Professor Carlin's primary research area is the family. He answers questions of how the economic environment impacts the behavior of family members. His recent work has focused on the relationship between the hours a woman works and her husband’s earnings.

It has been long established that married men have greater earnings than unmarried men, but it has only recently been observed that the earnings of married men whose wives do not work are greater than those of married men whose wives work. In addition, it is observed that the greater the earnings of the wife, the lower the earnings of the husband. There are a number of possible reasons which might explain these observations. Non-working wives can directly further their husbands’ careers by participating in some tasks and entertaining; non-working wives can indirectly further their husbands’ careers by performing household and child-rearing tasks for her husband; a working wife may enable her husband to stay in a low-paying but emotionally rewarding job; two income families make decisions based on household income and not individual income, so a husband may forego job offers requiring relocation if his wife cannot get a new job as well; and finally, employers may simply discriminate in favor of married men.Professor Carlin's work employs a Tobit two stage least squares technique to correct for endogeneity of wife's work hours in husband's earning regressions. Using data from the United Kingdom, Carlin and his British co-authors document the change from a negative relationship between these variables to a positive one.

Professor Carlin has recently partnered with an Australian researcher in investigating the effectiveness of affirmative action policies in a screening model of labor market discrimination. He is now returning to his earlier work on volunteering, examining the American Time Use Data Set to consider the determinants of volunteering among various demographic groups.

Selected Publications:
  • “U.K. Evidence on the Earnings Penalty for Men with Working Wives, 1983 to 1995“ (joint with D.H. Blackaby and P.D. Murphy) forthcoming, Labour Economics 14(1):119-134, January 2007.
  • “Intra-family Time Allocation to Housework: French Evidence“ (joint with Dominique Anxo), International Journal of Time Use StudiesVol. 1, No. 1, 14-36, August 2004.
  • “Family Background and the Estimated Return to Schooling in Earnings Regressions: Swedish Evidence,“ with Sveinn Agnarsson, Journal of Human Resources, Vol. 37, No.3, 680-692, Summer 2002.
  • “Evidence on the Volunteer Labor Supply of Married Women,“ Southern Economic Journal, Vol. 67, No. 4, 801-824, April 2001.
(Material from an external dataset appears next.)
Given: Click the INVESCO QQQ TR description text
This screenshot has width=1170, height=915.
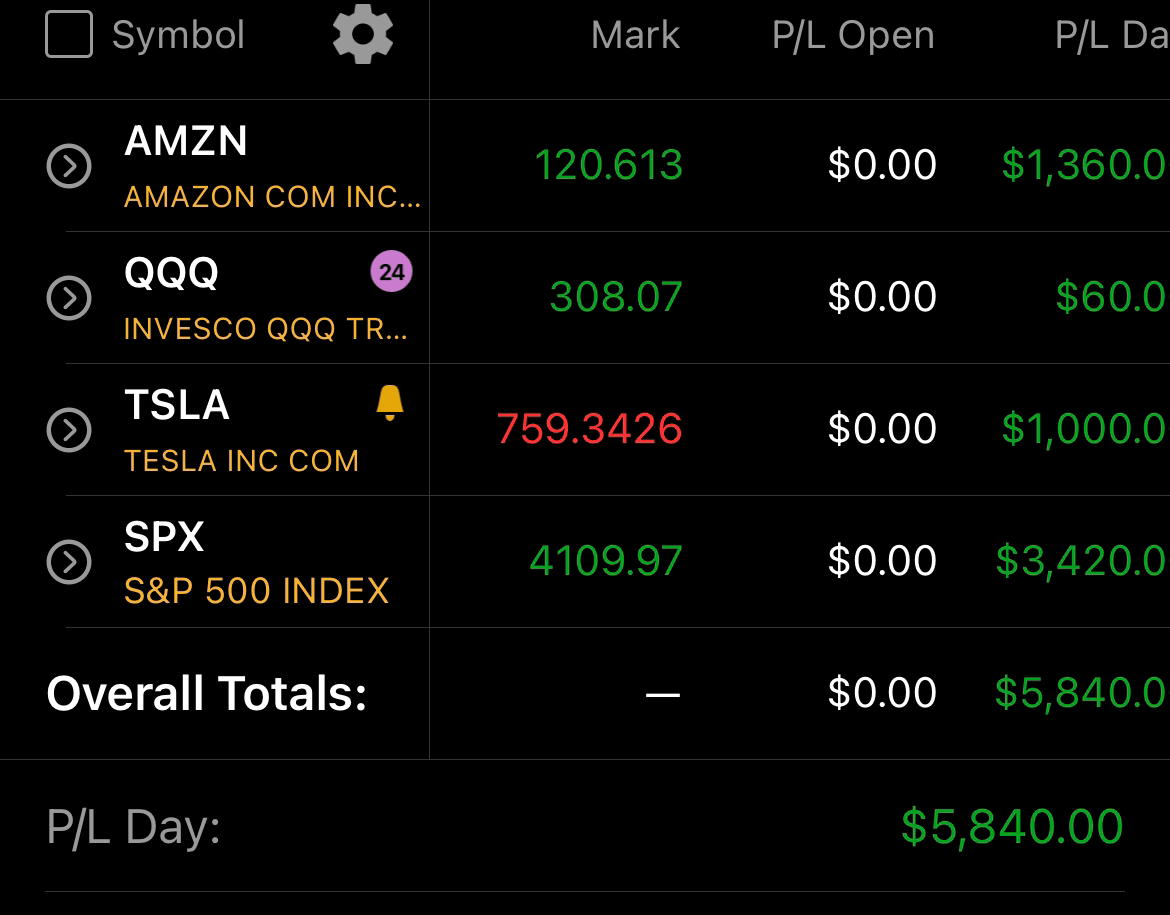Looking at the screenshot, I should tap(265, 329).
  • “What a Difference a Wife Makes: Evidence on Women Investing in Their Husbands' Careers,“ with David Blackaby and Philip Murphy, Bulletin of Economic Research , Vol. 50, No. 1, 1-18, January 1998.
  • “Do Children Affect Male Labor Supply in Sweden? Time Diary vs.Survey Evidence,“ with L. Flood, Labour Economics , Vol. 4, Vol. 2, 165-181, June 1997.
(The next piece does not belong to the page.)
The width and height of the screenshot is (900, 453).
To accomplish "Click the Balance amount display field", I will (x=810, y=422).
  • “The Productivity of Lunch and Other Break Time in Sweden: An Hedonic Earnings Approach,“ Industrial and Labor Relations Review , Vol. 50, No. 2, 324-341, January 1997.
  • “Intrafamily Bargaining and Time Allocation,“ Research in Population Economics, vol. 7, pp. 215-243, 1991. “Estimating the Implicit Value of a Young Child's Life,” with Robert Sandy, Southern Economic Journal, Vol. 58, No. 1, 186-202, July 1991.
  • “Home Investment in Husband's Human Capital and the Wife's Decision to Work,“ Journal of Population Economics, Vol. 4, 71-86, April 1991.